Roddy McDowall has been making movies since Lassie was a pup and Elizabeth Taylor an innocent teenager - working with them both when he was 12.
The English-born McDowall, 60, has enjoyed an extraordinary longevity on movie screens despite some ups and downs and even a hiatus from Hollywood when he was 17 and could not find film work for six years. All the same, he has appeared in 110 movies.While he was never a name-above-the-title star, McDowall recently found a vehicle that has made him a major box-office attraction: "Fright Night."
The horror film was so well received - $35 million domestic gross - that he is starring in the sequel "Fright Night: Part 2." If the new version is as popular as the first, there may be subsequent "Fright Nights."
"The sequel is every bit as good as the first film," McDowall said the other day at a fancy San Fernando Valley restaurant. "And I hope there's a third.
"`Fright Night' is not your ordinary run of horror films. It's not a slasher-type film at all. Not a lot of gore and violence. It is full of hokum and laughs. There's a wonderful wit about it.
"We must not be confused with `Nightmare on Elm Street' or `Halloween' and the others. We are not a hard-core horror film."
McDowall plays Peter Vincent, an eccentric ex-actor who hosts a TV show featuring old horror films.
But Vincent once played the title role in "The Fearless Vampire Killer" and the neighborhood youngsters believe he can dispatch vampires.
McDowall is as much at home in horror films as he is with science fiction, Biblical epics, historical sagas and contemporary drama as he is with comedy.
He has covered the spectrum of roles from cabin boys, to Roman emperors, murderers, businessmen and victims.
McDowall is also no stranger to motion picture sequels, having starred in four of the five "Planet of the Apes" pictures.
"It is very unusual for someone to make a sequel that is not derivative yet maintains the essence of the original," McDowall said.

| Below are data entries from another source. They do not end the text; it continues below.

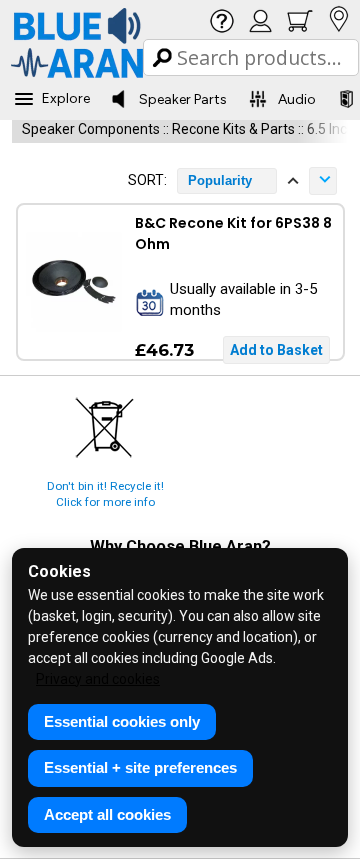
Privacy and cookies (98, 679)
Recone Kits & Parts (233, 129)
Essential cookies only (122, 721)
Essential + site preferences (140, 767)
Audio (297, 99)
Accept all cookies (107, 814)
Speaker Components (91, 129)
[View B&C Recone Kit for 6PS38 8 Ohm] (73, 282)
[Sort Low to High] (293, 181)
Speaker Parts (183, 99)
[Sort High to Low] (323, 181)
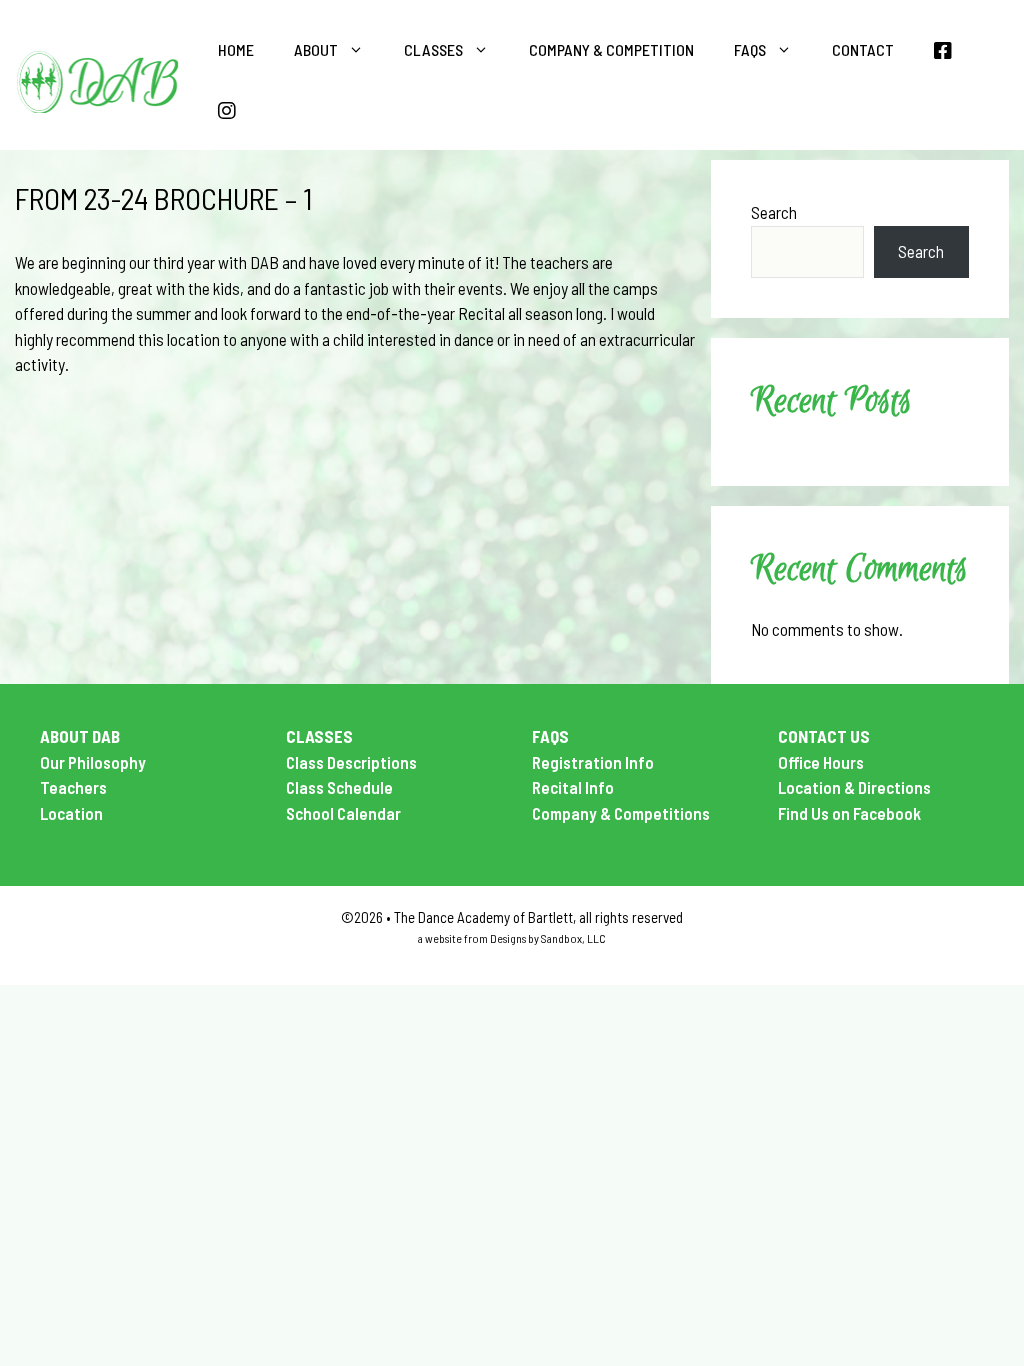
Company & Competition (611, 49)
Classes (433, 49)
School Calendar (343, 813)
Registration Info (593, 762)
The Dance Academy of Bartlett (483, 917)
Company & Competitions (621, 813)
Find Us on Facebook (849, 813)
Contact (863, 49)
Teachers (73, 787)
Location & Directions (854, 787)
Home (236, 49)
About (316, 49)
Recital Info (573, 787)
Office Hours (821, 762)
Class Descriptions (351, 762)
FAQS (750, 49)
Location (71, 813)
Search (774, 212)
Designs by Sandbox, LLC (548, 938)
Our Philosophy (93, 762)
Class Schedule (339, 787)
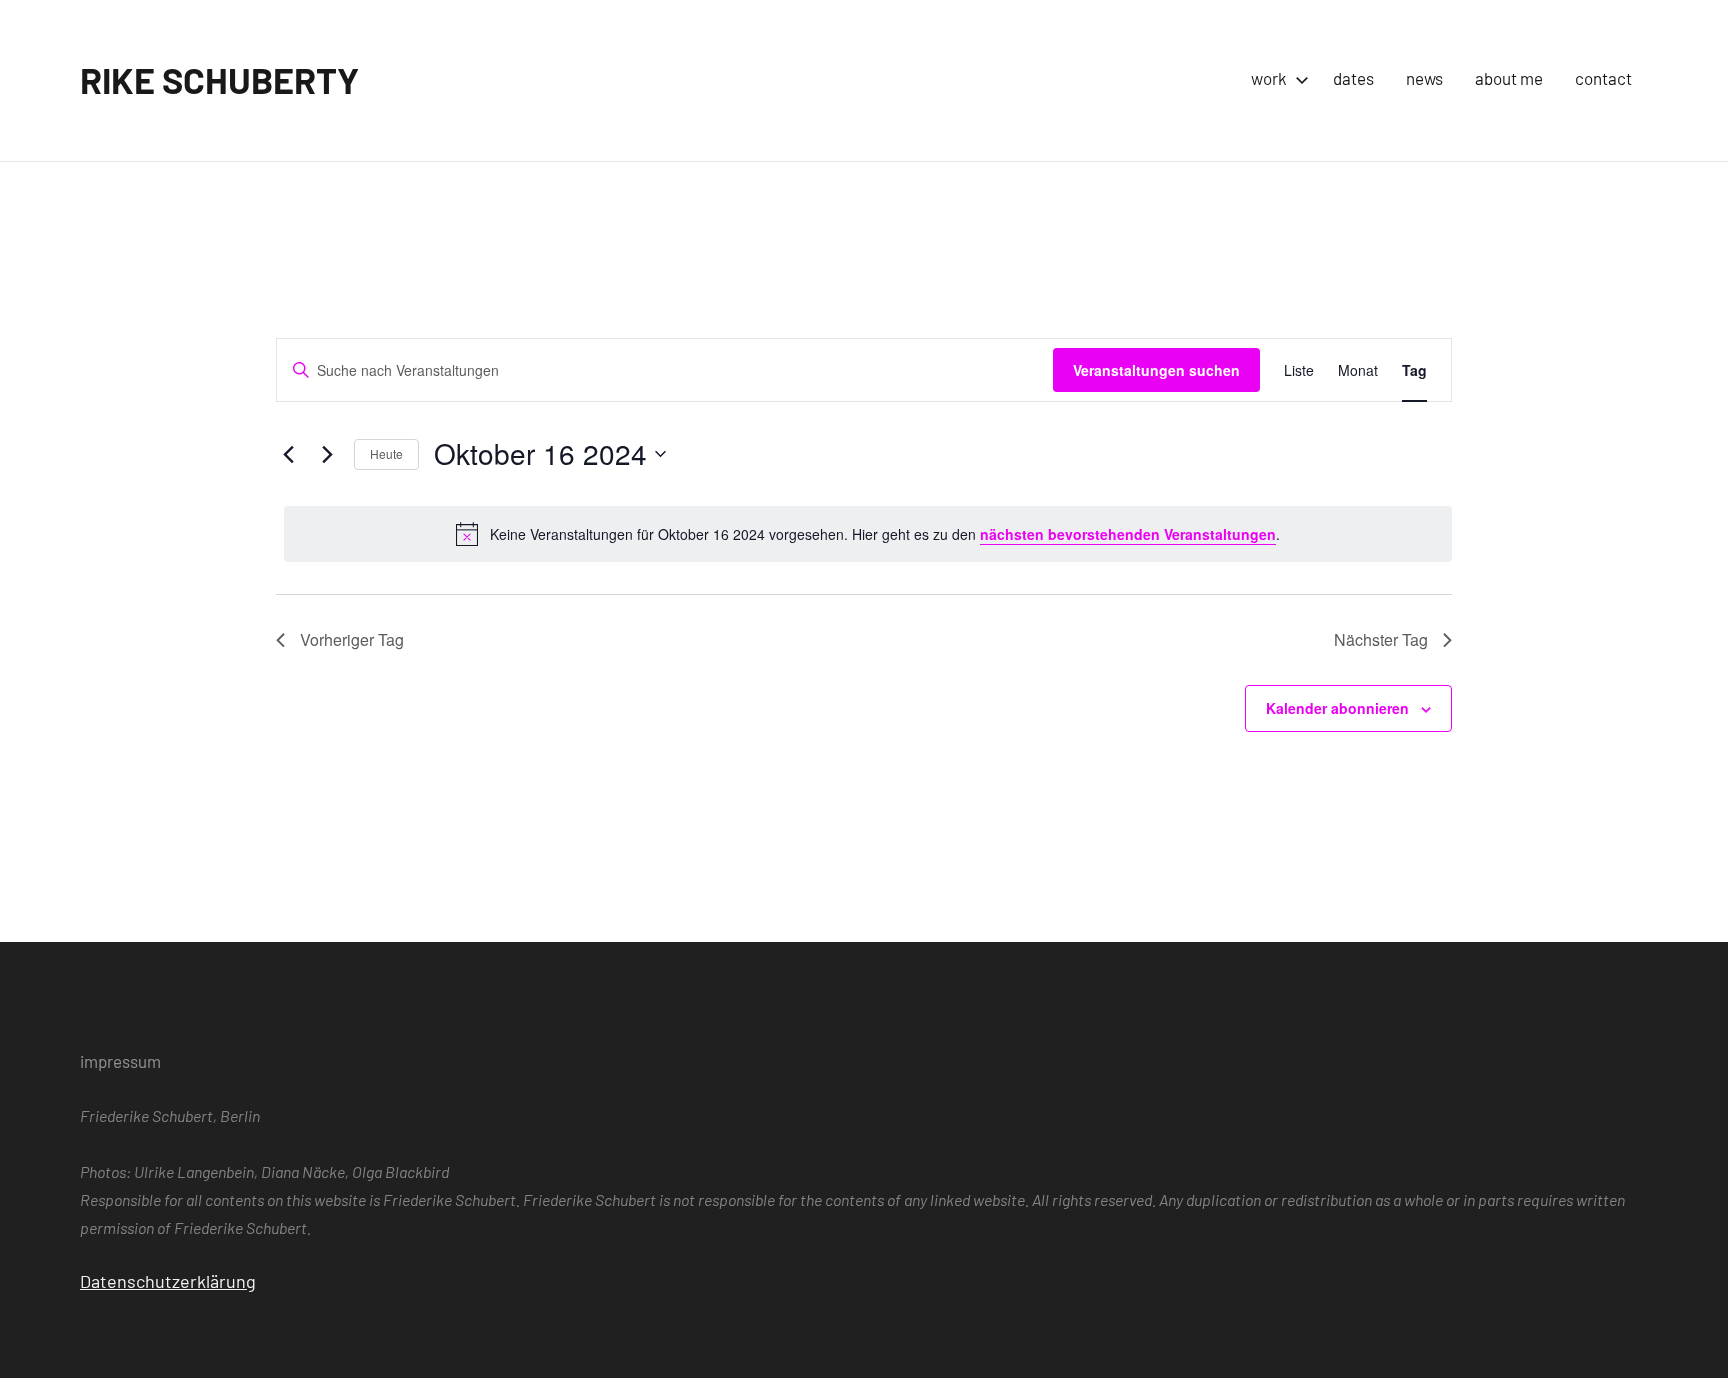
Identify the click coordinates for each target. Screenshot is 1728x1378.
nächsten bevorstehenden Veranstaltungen (1128, 534)
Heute (386, 453)
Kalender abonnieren (1337, 708)
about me (1509, 78)
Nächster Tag (1381, 639)
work (1269, 78)
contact (1603, 78)
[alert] (868, 534)
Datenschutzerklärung (168, 1281)
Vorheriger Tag (352, 639)
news (1424, 78)
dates (1353, 78)
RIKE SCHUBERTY (219, 79)
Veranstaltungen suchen (1156, 370)
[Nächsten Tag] (327, 454)
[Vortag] (288, 454)
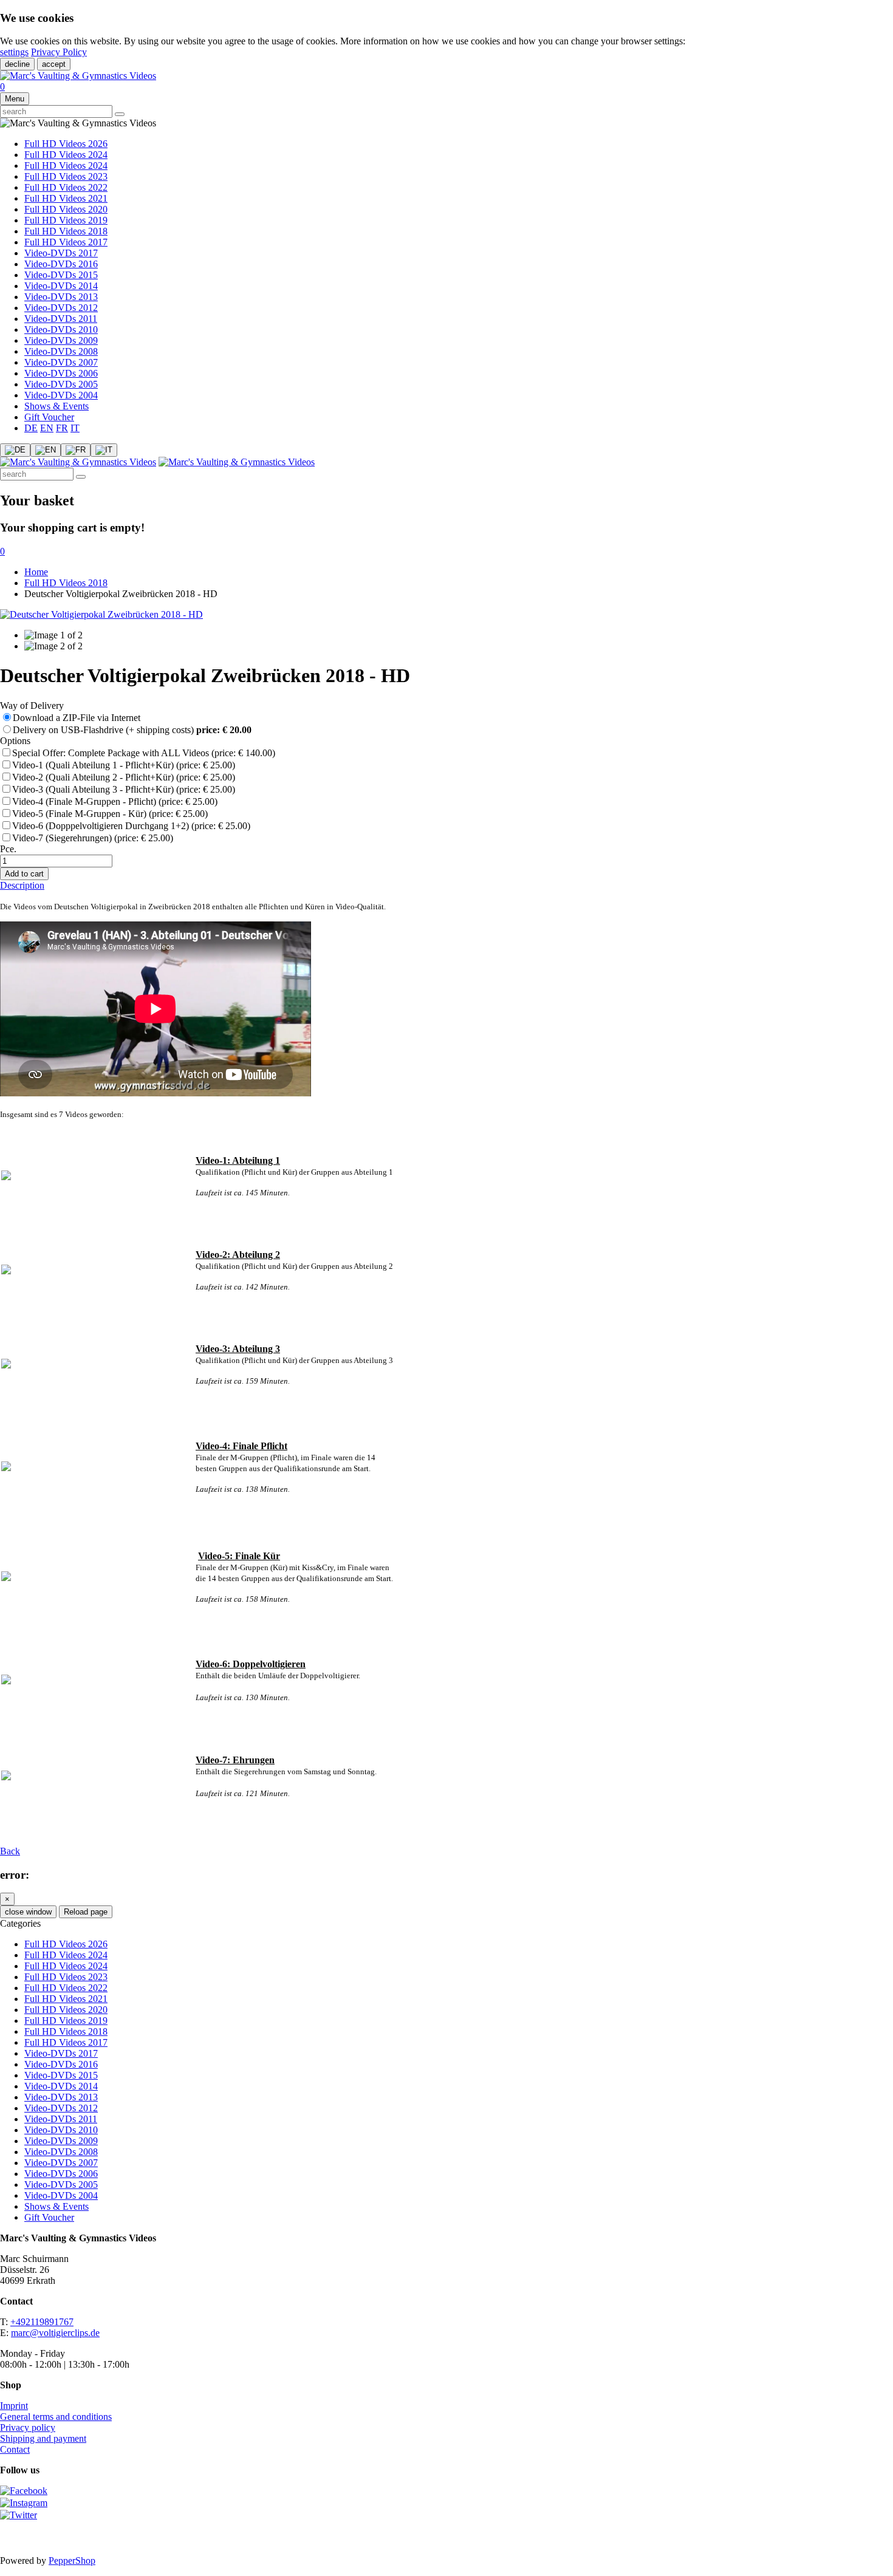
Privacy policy (27, 2427)
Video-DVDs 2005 (61, 384)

"Sequels have been with us almost since the beginning of time. Remember the `Andy Hardy' and `Maisie' series and `Dr. Kildare' and `Blondie and Dagwood.'
"We carry on with sequels like `Indiana Jones' and `Star Wars' and `Romancing the Stone.'
"From an actor's standpoint, sequels can be fun because it is nice to renew the acquaintance of a character you enjoy playing. That can be fun, but it depends on how the story is handled. It's no fun to be in a sequel if it has no quality.
"If the script is acceptable and the character is plausible, then there's every reason to continue. All the elements were in place for `Fright Night: Part 2' so I had no objection to doing it.
"Peter Vincent is a delight to play because he is a talentless actor. He's a coward and very lonely. But he's also very dear, a man of good character and good nature, but he's scared of his own shadow.
"I like to think of him as a wealthy character, filled with a variety of personality traits in conflict with each other.
"Peter is a bizarre character and those are the ones I like most to play. Like all actors I enjoy playing classical characters as I did in `Saint Joan,' `Misalliance,' `The Doctor's Dilemma,' `The Tempest' and `Compulsion.'
"By the same token, I loved playing Andy Griffith's sidekick in `No Time for Sergeants' on stage. The character was the first major American role I ever played. He was a unidimensional character, which is interesting to play when you've been doing very complex roles.
"Also, I loved playing the ape under all the makeup. You had to call upon a rather inventive acting mechanism to register through all that appliance. I wouldn't have acted the role the same way without all that slap-on.
"As an actor, provocative roles are always the most interesting and certainly the most challenging.
"Just two years ago I did a pilot for a TV show that never got on the air, playing an Asian karate master. It didn't make it to the air, but it's opportunities such as that that keep one's hopes alive."